EXERCISE PROMPT |
One part of the entries below is wanted: the lines from the one containing "Viewport: 1344px width, 896px height." through the one containing "Click the Test runs play icon". Write those out exactly and nothing else.

DATA TO EXAMINE |
____________________

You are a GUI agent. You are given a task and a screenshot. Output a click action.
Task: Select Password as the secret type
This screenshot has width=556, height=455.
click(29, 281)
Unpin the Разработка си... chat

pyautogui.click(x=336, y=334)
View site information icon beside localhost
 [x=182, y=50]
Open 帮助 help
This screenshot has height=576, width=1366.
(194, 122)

____________________

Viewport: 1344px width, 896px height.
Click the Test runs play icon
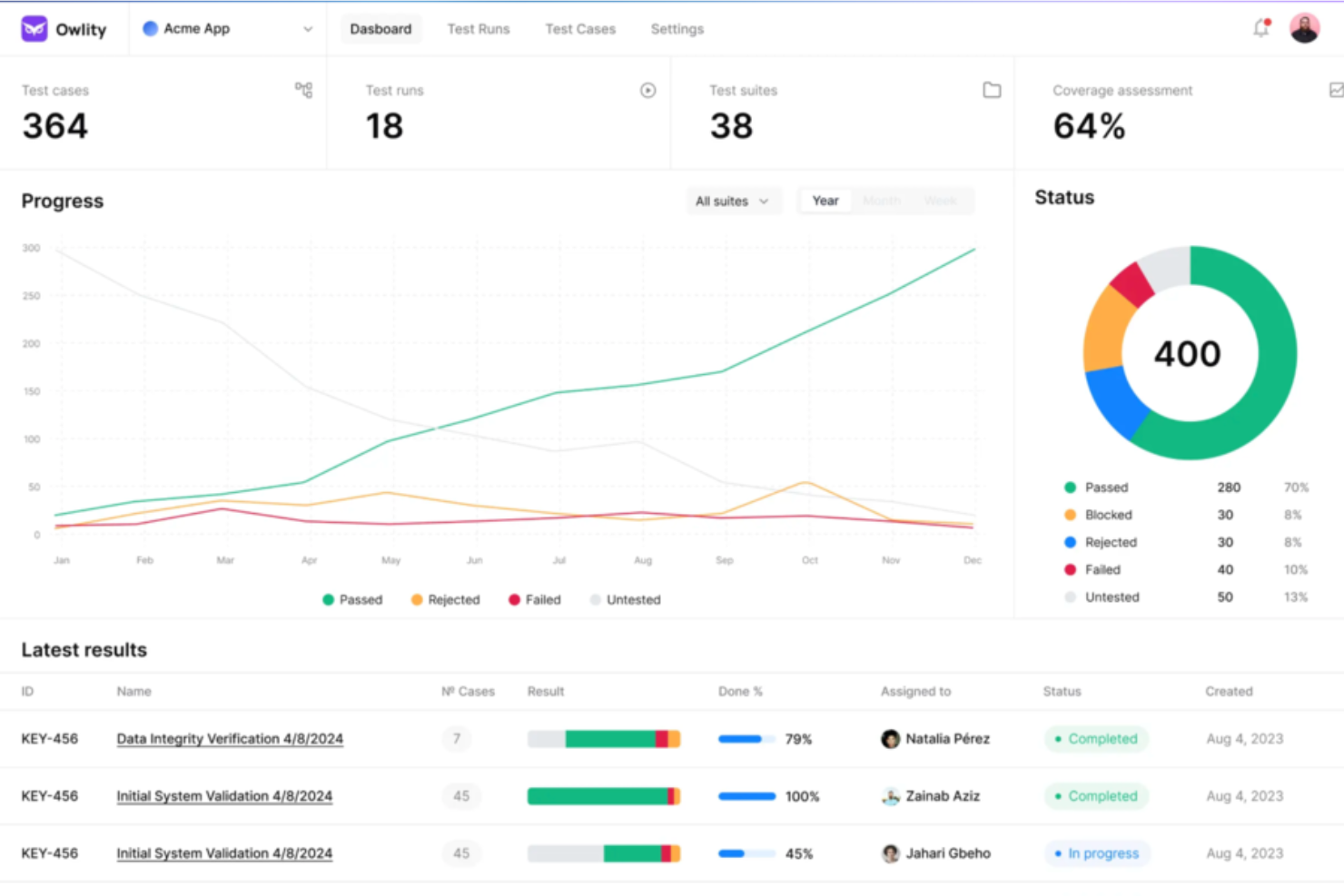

____________________

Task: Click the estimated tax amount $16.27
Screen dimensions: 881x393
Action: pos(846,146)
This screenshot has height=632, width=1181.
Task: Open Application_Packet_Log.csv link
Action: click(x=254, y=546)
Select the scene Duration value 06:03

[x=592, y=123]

____________________

SOLVED PROBLEM |
Viewport: 1344px width, 896px height.
Click the Test runs play icon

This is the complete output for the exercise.